JMK: Oh my gosh. Yeah, I think APRNs should be able to practice at the full level of education. We have had research for decades that says that, for instance, a family nurse practitioner provides equal if not better care in hypertension. I think it’s very important that we allow advanced practice registered nurses to practice to their full extent. Personally, when I moved to where I currently live, it has taken me over one year to get a new primary care provider because there were no APRNs and no physicians available in our very medium-sized town. The fact that we want to limit individuals from practicing really is a negative impact for the health of the community. We just see provider shortages growing, we see nursing shortages growing. We need to really work together to say, “We want patients to be able to get good quality patient care.” There are way more patients than there are providers. So, how do we make sure we move forward and allow patients to get care without burdens that are completely unnecessary?

Q: Are you hoping for a national consensus on this or do you think it should continue to be a state-by-state decision?

JMK: I would hope that each state would make the decision to allow full practice authority for all APRNs and just move that direction. I respect the rights but I also think that each state should move toward full practice authority with no restrictions and barriers for those advanced practice providers based on their education.

Q: From your view, what are the top one, two or three solutions working to combat the nation’s nursing shortage?

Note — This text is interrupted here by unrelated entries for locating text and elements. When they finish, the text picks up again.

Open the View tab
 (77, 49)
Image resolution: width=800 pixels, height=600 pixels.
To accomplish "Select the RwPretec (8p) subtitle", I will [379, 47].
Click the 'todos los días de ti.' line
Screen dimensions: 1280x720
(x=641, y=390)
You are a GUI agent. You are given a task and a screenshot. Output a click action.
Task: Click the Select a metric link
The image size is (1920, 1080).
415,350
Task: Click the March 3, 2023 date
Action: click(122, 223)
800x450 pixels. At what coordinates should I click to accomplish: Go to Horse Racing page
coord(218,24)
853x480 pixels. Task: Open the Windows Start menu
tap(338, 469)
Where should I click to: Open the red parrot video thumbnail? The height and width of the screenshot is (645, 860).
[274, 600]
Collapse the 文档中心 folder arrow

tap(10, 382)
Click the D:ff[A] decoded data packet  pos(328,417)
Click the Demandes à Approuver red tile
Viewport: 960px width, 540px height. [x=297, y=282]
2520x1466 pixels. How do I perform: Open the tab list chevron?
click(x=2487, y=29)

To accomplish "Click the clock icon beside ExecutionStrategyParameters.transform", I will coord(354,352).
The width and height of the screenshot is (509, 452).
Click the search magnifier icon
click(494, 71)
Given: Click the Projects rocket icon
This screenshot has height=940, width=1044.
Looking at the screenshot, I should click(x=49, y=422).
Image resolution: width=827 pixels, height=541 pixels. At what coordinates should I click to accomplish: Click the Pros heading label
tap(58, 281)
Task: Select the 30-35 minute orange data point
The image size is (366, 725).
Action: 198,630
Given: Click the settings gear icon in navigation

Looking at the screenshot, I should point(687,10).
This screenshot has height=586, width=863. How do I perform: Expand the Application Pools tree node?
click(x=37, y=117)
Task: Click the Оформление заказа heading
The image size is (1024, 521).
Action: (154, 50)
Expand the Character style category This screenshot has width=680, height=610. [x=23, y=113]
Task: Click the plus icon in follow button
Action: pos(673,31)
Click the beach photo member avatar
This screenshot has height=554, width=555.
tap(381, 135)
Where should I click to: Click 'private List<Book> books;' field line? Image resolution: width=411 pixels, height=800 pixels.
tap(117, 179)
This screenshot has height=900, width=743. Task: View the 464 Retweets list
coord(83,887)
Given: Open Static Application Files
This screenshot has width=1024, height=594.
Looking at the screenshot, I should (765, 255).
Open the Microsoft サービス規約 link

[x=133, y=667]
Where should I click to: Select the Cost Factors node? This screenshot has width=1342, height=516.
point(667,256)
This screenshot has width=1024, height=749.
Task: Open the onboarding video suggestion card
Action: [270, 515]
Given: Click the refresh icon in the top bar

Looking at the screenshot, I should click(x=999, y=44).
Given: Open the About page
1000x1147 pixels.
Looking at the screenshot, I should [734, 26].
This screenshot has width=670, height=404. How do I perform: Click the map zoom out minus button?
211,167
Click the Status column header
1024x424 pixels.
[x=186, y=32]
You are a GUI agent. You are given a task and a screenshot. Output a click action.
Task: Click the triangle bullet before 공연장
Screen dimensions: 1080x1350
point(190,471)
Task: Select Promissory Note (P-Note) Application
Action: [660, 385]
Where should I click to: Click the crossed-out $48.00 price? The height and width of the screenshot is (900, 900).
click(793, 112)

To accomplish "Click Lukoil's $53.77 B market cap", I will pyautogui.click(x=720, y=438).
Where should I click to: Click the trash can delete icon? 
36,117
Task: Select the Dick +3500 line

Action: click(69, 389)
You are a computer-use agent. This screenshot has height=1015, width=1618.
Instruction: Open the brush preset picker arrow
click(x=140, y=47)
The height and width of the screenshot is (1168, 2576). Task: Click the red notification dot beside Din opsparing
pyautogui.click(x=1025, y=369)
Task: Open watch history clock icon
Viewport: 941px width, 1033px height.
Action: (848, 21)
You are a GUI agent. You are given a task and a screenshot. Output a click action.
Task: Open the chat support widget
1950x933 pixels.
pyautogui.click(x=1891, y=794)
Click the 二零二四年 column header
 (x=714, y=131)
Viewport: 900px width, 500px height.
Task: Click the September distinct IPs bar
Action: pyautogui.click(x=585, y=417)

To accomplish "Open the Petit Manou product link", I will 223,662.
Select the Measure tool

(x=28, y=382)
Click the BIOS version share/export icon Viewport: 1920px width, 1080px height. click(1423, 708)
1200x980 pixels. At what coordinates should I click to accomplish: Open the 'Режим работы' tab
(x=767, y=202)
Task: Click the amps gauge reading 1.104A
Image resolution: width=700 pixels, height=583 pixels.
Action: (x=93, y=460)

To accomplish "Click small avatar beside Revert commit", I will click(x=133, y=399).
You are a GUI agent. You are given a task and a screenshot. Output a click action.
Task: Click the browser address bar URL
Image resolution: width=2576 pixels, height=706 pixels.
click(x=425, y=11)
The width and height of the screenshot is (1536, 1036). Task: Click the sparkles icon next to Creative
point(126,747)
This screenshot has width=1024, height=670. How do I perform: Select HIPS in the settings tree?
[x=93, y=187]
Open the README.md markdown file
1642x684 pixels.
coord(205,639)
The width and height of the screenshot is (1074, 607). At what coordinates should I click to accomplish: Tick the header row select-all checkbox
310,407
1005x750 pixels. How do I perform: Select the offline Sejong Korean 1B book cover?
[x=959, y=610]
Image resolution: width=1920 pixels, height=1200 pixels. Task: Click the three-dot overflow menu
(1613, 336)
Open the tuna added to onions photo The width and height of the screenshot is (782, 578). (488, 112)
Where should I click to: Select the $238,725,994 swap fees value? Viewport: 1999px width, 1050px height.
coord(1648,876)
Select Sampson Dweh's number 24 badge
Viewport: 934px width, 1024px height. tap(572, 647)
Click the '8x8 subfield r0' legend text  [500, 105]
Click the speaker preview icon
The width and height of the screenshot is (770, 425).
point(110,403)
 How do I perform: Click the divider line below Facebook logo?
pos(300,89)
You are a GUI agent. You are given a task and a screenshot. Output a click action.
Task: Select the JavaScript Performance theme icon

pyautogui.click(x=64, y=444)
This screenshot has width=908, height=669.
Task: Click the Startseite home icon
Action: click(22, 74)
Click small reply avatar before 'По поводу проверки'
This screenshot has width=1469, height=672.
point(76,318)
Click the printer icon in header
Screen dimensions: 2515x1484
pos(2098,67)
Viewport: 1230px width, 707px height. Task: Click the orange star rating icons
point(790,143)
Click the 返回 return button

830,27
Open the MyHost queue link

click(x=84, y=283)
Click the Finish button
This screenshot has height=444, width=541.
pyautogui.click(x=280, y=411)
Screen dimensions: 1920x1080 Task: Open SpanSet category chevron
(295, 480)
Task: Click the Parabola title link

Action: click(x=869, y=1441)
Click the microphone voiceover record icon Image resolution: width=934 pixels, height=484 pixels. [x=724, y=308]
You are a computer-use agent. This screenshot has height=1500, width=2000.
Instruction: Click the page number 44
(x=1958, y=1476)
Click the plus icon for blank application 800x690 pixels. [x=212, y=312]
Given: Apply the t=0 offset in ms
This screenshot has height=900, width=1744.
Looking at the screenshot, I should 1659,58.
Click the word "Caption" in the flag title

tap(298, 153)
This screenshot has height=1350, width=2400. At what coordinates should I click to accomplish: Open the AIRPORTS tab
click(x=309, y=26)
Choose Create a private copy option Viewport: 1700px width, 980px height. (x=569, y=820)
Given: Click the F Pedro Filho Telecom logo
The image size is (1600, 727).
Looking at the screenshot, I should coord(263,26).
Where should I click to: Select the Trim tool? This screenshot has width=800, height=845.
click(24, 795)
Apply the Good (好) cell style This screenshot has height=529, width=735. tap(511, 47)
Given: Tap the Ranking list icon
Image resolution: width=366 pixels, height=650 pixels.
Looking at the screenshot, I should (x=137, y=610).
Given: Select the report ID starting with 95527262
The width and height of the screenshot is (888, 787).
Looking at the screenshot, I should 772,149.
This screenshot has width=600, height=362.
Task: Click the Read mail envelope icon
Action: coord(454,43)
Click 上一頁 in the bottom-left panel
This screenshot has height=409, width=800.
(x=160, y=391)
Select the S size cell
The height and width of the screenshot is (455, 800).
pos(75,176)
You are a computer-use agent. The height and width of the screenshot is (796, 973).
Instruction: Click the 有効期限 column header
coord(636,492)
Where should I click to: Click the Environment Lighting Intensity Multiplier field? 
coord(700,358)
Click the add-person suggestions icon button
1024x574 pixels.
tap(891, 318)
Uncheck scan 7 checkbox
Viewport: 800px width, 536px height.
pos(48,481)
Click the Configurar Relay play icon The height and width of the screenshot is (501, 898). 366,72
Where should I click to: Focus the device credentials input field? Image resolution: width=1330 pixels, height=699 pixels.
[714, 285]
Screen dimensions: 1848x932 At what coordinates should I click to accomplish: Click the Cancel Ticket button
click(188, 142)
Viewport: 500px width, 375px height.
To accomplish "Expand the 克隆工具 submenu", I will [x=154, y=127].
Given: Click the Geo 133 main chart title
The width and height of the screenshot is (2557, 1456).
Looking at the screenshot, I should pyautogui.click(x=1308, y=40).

JMK: First would be the work environment. Second would be enrollment faculty. We have way too many individuals trying to get into nursing school and there’s not enough in the faculty. So the faculty shortage, you know, pay, compensation for faculty is important. For sure, those two. So the work environment includes staffing and all of those components, whatever setting that is and then the faculty piece.

Q: You mentioned earlier you want to see nurses less stressed, less overwhelmed by the end of this year. How does the rise in workplace violence involving nurses kind of interplay with all this?

JMK: We absolutely need to take care of this issue around workplace violence. You may or may not know, we had a home health nurse shot and killed in Spokane, Wash., in December. Shortly before that, at the end of November, we had a nurse practitioner stabbed to death by a patient outside the clinic. We really do need to have federal and state-level protections for clinicians to help and monitor the number of acts that are happening against clinicians. We really do need to focus on this. So not only [are] people taking care of very sick patients, but they have to worry about whether someone’s going to bring a gun to work or stab someone.